» Required action
The output must start at the line containing "How do I perform: Click" in the records below and stop at the last line, matching each line exactly and leaving out every picture.

» Data supplied
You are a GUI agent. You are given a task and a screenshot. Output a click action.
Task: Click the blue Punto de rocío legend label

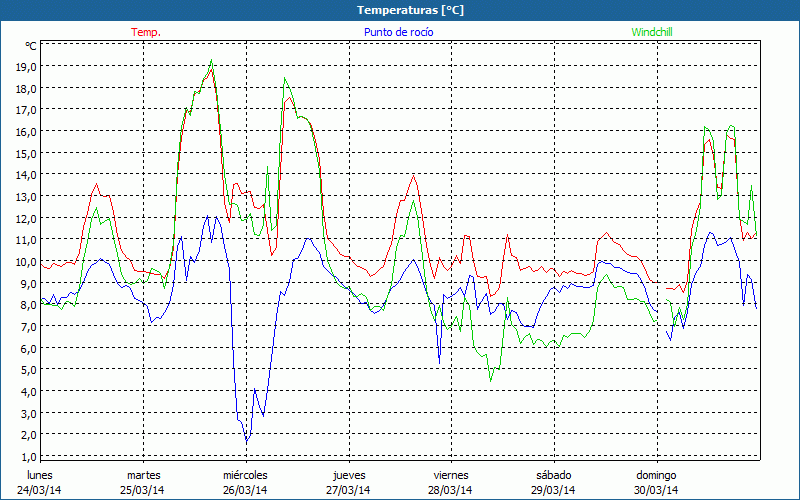tap(398, 32)
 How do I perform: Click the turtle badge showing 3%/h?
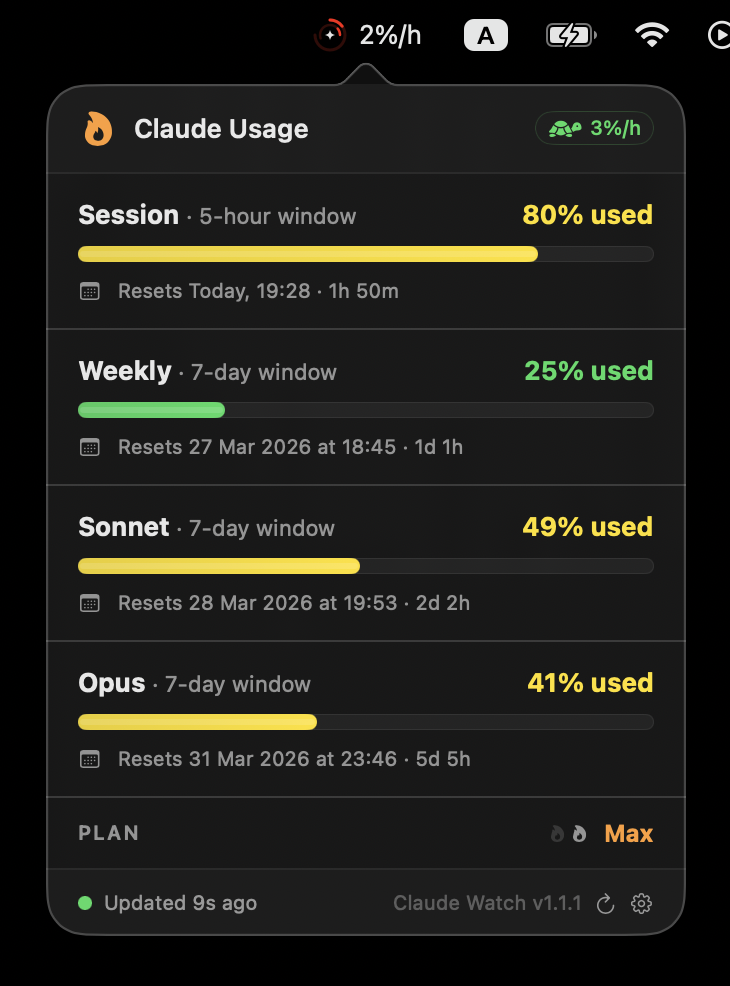pos(594,128)
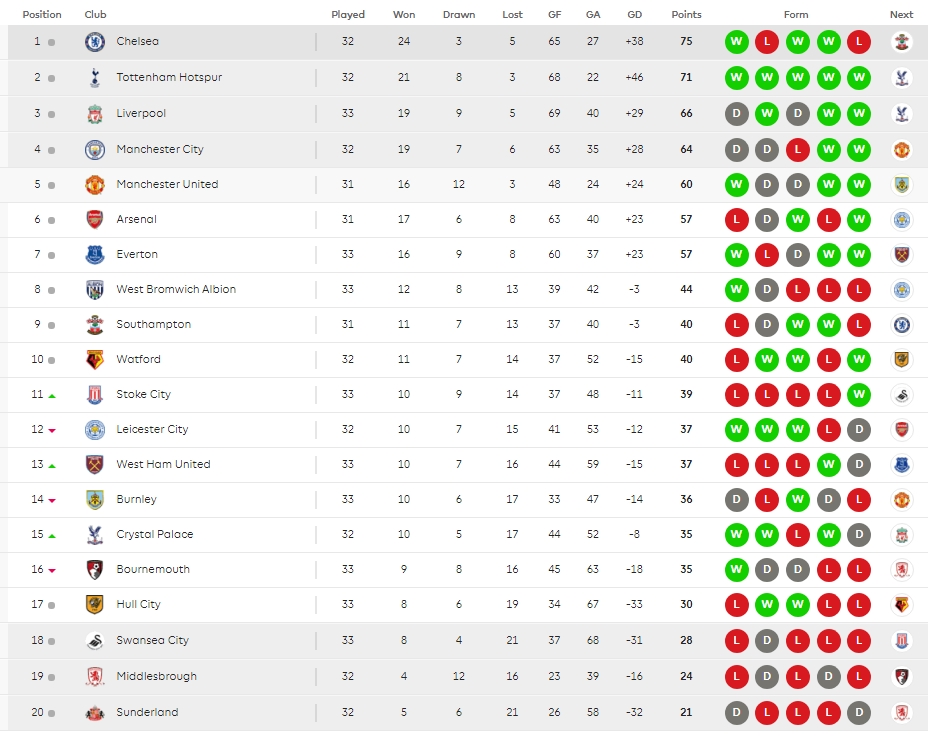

» Answer box
 How do I perform: Click the turtle badge showing 3%/h?
pos(594,128)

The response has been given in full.